In Table 2, we report the position of the maximum value (Position column) and the FWHM of the concentration profile at two different transversal sections along the central channel equal to 285 and 515 μm with respect to the x = 0 point (see Fig. 1c). At 285 μm, the focused flux has just flowed through the bottleneck whereas at the second section the flux is stabilized along the channel. At low k regimes, it is more difficult to observe a well-focused flux along the 1,000 μm channel, due to the increased flow velocity, as shown by the spread of the Alexa488 dye in Fig. 3 towards the walls of the channel and in particular, given the asymmetric sheath flow, along the left wall. Figure 6a and b show the comparison between the experimental (symbol) and simulated (solid line) data for the concentration at 285 and 515 μm, respectively. The concentration profile in Fig. 6a assumes a Gaussian shape, whereas the concentration profile in Fig. 6b loses partially the symmetric shape, because of the influence of the diffusion effects. This behavior is more evident at low k regimes, while the concentration profile at high k regimes maintains the original shape. The agreement between experimental and simulated data is very good, and the observed spreading of the central flow in the experimental device is reproduced accurately.

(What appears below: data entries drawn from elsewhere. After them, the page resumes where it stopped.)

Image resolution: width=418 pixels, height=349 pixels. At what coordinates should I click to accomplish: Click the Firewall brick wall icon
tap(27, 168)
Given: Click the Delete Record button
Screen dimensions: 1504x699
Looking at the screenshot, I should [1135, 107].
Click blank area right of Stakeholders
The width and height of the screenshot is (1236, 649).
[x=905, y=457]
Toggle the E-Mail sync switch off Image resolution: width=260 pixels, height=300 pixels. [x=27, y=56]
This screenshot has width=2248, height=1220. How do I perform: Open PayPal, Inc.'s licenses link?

Table 2 Comparison between experimental and the simulated values for the position of the maximum value (position column) and the FWHM (see text) of the concentration profile of the fluorescent tracer in two transversal sections of the channel
Fig. 6
figure 6

Experimental (scattered line) and simulated (solid line) transversal concentration profiles at a 285 μm and b 515 μm. All the profiles are measured for k equal to 2

5 Conclusions

In this work, an integrated analysis of an asymmetric flux of a fluorescent dye in a microfluidic device has been carried out combining FCS and hydrodynamic modeling. In particular, a microfluidic device exploiting the focusing effect has been observed in the presence of Alexa488, subject to an asymmetric focused flow. The direct observation of the flowing fluid has been carried out using fluorescence correlation spectroscopy, which allows a direct measure of the flow rates in the channels and the variation of the species concentration in correspondence of the central focused flux. Modeling has been based on a standard Navier–Stokes finite-element approach, coupled to convection–diffusion equations for the fluorescent solute. Numerical simulations reproduce in details the shape, the position, and the width of the velocity and concentration profiles along the central channel and along the transversal and vertical sections of the microfluidic device.